***** SOURCE TEXT *****

The past two quarters have whizzed by! As a social entrepreneur in residence, I had hoped to learn a lot, and was not disappointed. Our first month comprised a wide array of speakers and meetings ranging from dementia, arthritis, polypharmacy, hearing loss, loneliness, care, to inclusive design, career ageism and longer working lives. Sadly within this hectic schedule, I was not able to get to know as many people as I would have liked to – in part due to the way it was all structured, and partly due to how various age groups interact. Interestingly, in a mixed cohort of 45+ people exploring possibilities, those of us older than 40 were not in the majority. And unless one actively manages for extroverts/introverts and the likelihood that people tend to gravitate to those who look and sound like themselves, it’s easy for cliques to form naturally, and perhaps even unconsciously.
In any case, I spent much of the next six weeks deep diving into the social care landscape (including parts played by the public sector and the charity/third sectors) in the UK – studying problems faced by informal carers and what’s not being addressed by existing or emerging solutions. While officially there are huge challenges in social care, I wanted to identify what could actually be solved by a start-up within the context of charities and public sector landscape. And after digesting a huge volume of research and speaking with people across the spectrum, I took the view this is purely within the domain of public policy and how care budgets are viewed (and prioritised) by government.
To avoid banking and fintech comfort zones drawing me towards a retirement finance or pension proposition, I made deliberate effort to look for a harder to define area: mid-life purpose. When I started my first job after university, the assumption was a 30 year career, with retirement somewhere mid-50s onwards. The unwritten guidelines were that you learned from the cohorts above you until you led the way, coached those less experienced and then handed over the baton. The reality, in a period of accelerated technological change, fragile corporate loyalties and increasing power distance is less forgiving.
A professional in their mid-40s today has probably been working for 23 years at least, and (if they have not already) meets the realisation they still have another 23 years to go before statutory retirement! Depending on circumstance (and sector), they’ve been working at pace in all areas of their life (work, childcare, parents etc) and are not likely to have the same expectations as when they first started work. Add to this ageism in the workplace, shrinking (or age-selective) learning & development, cohorts ‘right behind them’ and an increasing need for ‘work-life balance’ and there is an impending personal change ahead as we live longer.

***** INFORMATION SHOWN *****

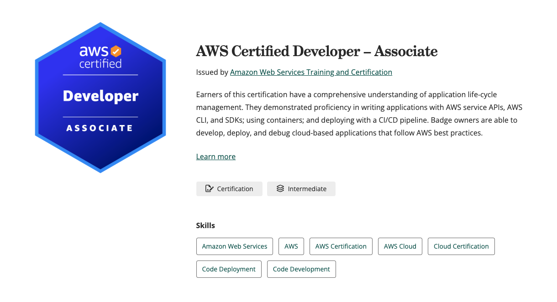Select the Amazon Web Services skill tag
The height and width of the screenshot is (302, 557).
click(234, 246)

*****
***** INFORMATION SHOWN *****

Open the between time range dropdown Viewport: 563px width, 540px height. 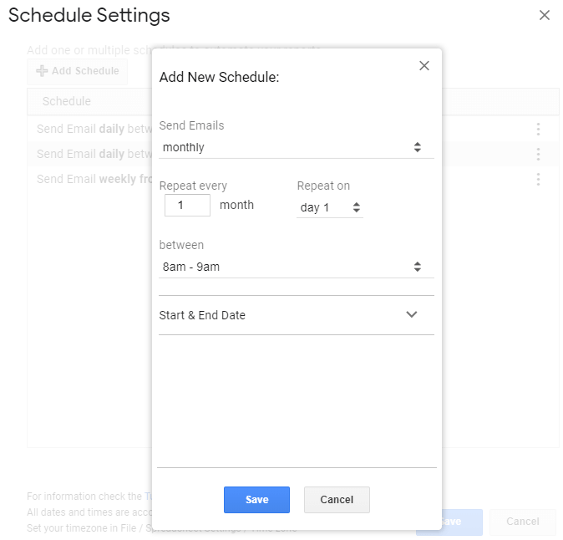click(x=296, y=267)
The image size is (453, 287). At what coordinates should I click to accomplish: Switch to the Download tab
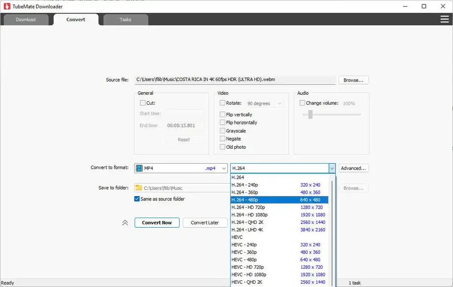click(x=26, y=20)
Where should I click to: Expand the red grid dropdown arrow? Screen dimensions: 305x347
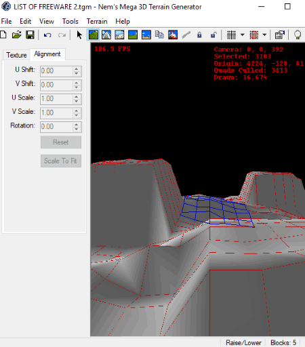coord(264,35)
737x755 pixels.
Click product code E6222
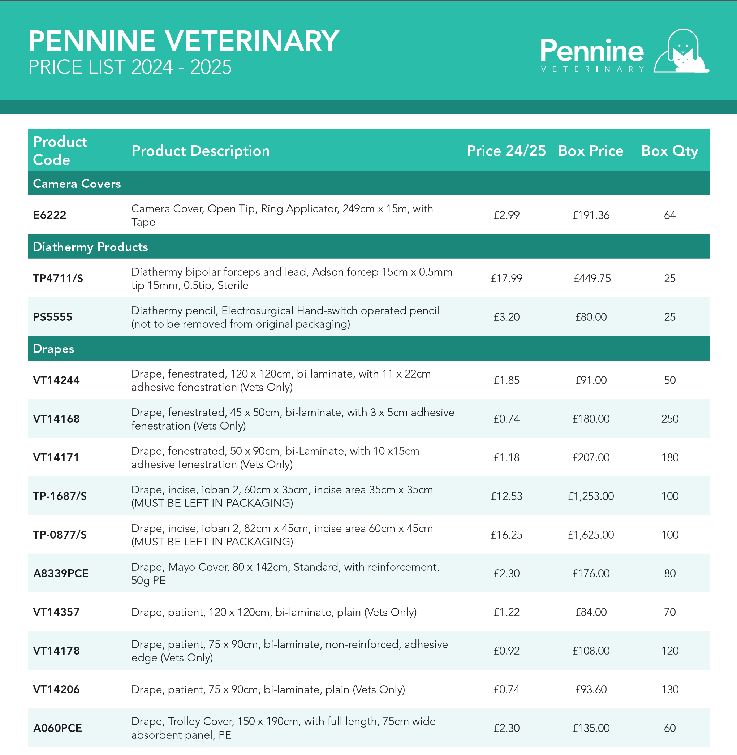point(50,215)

*****

TASKS TO COMPLETE:
A) Summarize the reflection on the social entrepreneur residency in exactly two sentences.
B) Write the next part of the reflection on the social entrepreneur residency, picking up after its final sentence.

ANSWERS PER TASK:
A) As a social entrepreneur in residence, the writer attended a wide-ranging first month of speakers and meetings, then spent six weeks studying the UK social care landscape and concluded that its challenges fall within public policy and how government views and prioritizes care budgets. To avoid drifting toward banking and fintech comfort zones, the writer turned to mid-life purpose, noting that a professional in their mid-40s may still have another 23 years of work ahead while facing workplace ageism, shrinking or age-selective learning and development, and a growing need for work-life balance.

B)
For some, it may be about financial or professional survival. For others, it’s about purpose. What interests someone who has accumulated experience changes, but the work itself may not. And if financially comfortable (not necessarily rich enough to quit, but secure enough to make it work), money is important but not the main driver. Hence, finding renewed meaning can re-kindle the ambition and fires to match the energy of fresh graduates. Demographically, population shifts mean that there are more workers being ignored, pushed or leaving of their own accord than new young talent entering the workforce. And as the middle layer gets sacrificed in the wake of automation and maintaining quarterly profits, we lose the institutional knowledge and teaching necessary to imparted to the next generation!
What interventions could be designed to persuade the sandwich generation to proactively take time to acknowledge their strengths; recalibrate and renew purpose? Analysing research on attitudes to finances, learning, training and activity, I focused on motivation pathways to overcome midlife inertia – some way of making it easier for people to explore activities and social learning that helps them find purpose, financial resilience and wellbeing (midlife onwards). As part of my outreach to academics looking at motivation and midlife purpose, I was invited to join a multi-university Community of Practice around Flourishing and will be continue to keep up on concerns of employment and income.
Having already engaged with a few institutions looking at mid-life propositions in different ways, I had an idea of the gaps. Teaming up with an experimental psychologist we prototyped and piloted a digital proposition to a cohort of professionals from different sectors. The pilot cohort (diverse group of 45-59, employed, unemployed, self employed, multi-ethnic etc.) have been fairly positive and a significant percentage see this as support they would be willing to pay for.
However, events have moved swiftly and the pandemic has taken our attentions. I don’t believe that whatever form any proposition takes going forward, it could be effective during a prolonged crisis. With global priorities shifting over the next 12-24 months, mid-life purpose, in my view, will need to sit on the back-burner for now, overshadowed by health & environmental issues. Purpose will have to wait, for now.